# EXTRACTED RECORDS:
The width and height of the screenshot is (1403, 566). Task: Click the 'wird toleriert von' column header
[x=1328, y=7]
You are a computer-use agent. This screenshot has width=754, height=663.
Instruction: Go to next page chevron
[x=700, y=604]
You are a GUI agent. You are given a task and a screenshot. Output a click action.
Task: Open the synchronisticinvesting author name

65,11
---
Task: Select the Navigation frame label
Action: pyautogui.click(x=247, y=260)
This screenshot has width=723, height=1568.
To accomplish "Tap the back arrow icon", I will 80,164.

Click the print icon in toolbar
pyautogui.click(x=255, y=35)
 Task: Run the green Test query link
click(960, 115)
* * *
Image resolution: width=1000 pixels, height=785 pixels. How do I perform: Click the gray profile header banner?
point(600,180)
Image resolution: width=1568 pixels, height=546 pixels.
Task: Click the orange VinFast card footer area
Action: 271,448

# WHAT YOU HAVE TO DO:
Wherever the string "agent" appears in the listing above, show the whole line.

# ANSWER TO THIS TASK:
You are a computer-use agent. This screenshot has width=754, height=663.
You are a GUI agent. You are given a task and a screenshot. Output a click action.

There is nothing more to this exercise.